Il n’existe pas de crise climatique, il y a une crise de l’être humain

Le message du film résonne d’une urgence particulière à l’heure des crises climatiques. Pour Isabella, « il n’existe pas de crise climatique, il y a une crise de l’être humain ». Et c’est précisément là que les peuples autochtones ont des réponses à offrir – même si elle observe avec lucidité la pression croissante qui pèse sur eux : « Dans les tables de discussion, ils veulent utiliser la sagesse des peuples autochtones pour donner des réponses à toute cette crise. On compte sur vous pour avoir des réponses pour le futur. »
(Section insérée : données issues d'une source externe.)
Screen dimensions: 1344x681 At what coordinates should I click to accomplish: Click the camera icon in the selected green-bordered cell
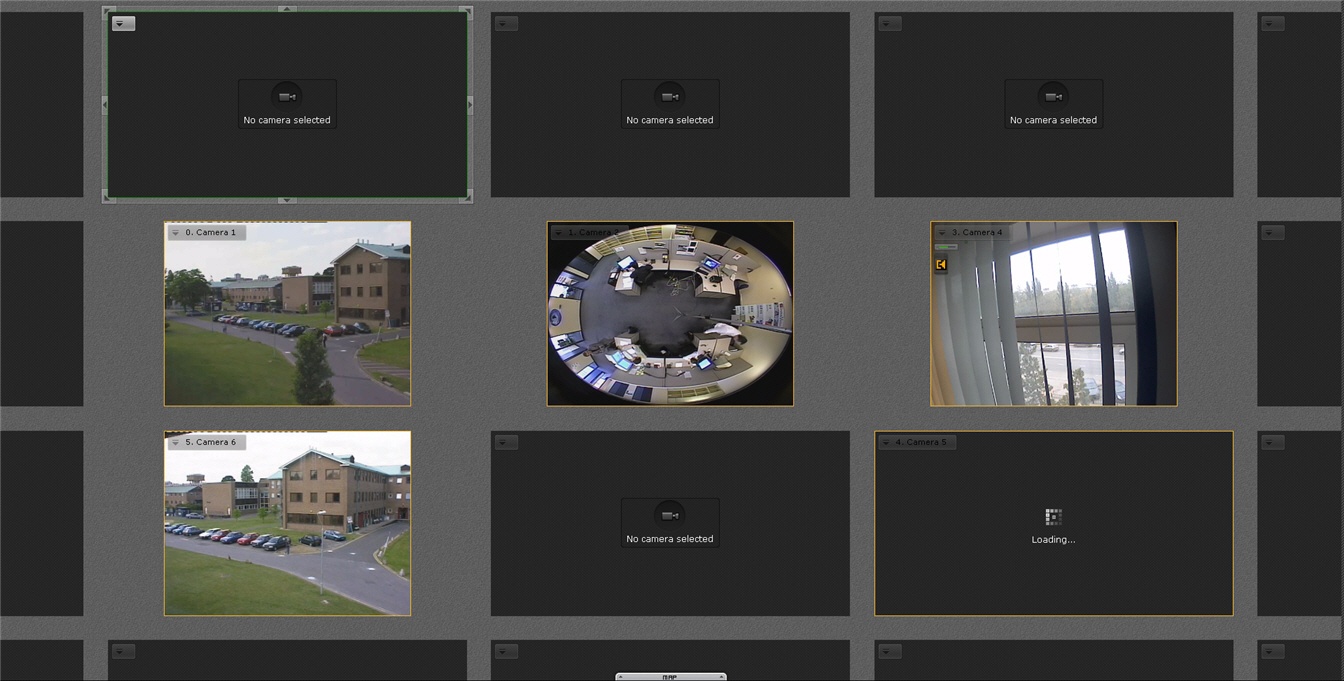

Le 19 avril dernier, l’Opéra de Monte-Carlo s’est métamorphosé en portail vers l’Amazonie © Aude Hurstel – APG Signature

Le respect à 360 degrés

Son prochain projet ? Construire l’Université de la Forêt et écrire un livre avec sept gardiens autochtones des quatre coins du monde sur les « codes sacrés de la Terre ». Le tout basé sur un concept qu’elle nomme « respect à 360 degrés ». « Le respect, c’est le seul sentiment qui n’a pas de négatif », affirme-t-elle. « Même l’amour, quand il y en a trop, peut se transformer en possession, en égoïsme. Mais le respect… quand on a le respect envers tout ce qui est visible et invisible, envers nos ancêtres, envers les futures générations, je n’arrive pas à voir un point négatif. »

Sa philosophie de vie ? « Tout est sacré. Quand on prend conscience que tout est sacré, on vit beaucoup mieux. » Un principe qu’elle applique même à Monaco, cité urbaine par excellence, où elle rappelle qu’on peut « renouer avec la nature » simplement « en prenant conscience qu’on boit un verre d’eau ».

Dans une Principauté où le luxe s’affiche, Isabella Vieira propose un luxe d’un autre ordre : celui de la connexion à soi, aux autres, à la Terre. Un luxe accessible à tous, pourvu qu’on accepte de respirer, d’écouter, de respecter. Et peut-être, au passage, d’entendre ce murmure ancestral qui vient de la forêt, porté par cette femme discrète qui a fait de Monaco son port d’attache pour mieux rayonner vers le monde.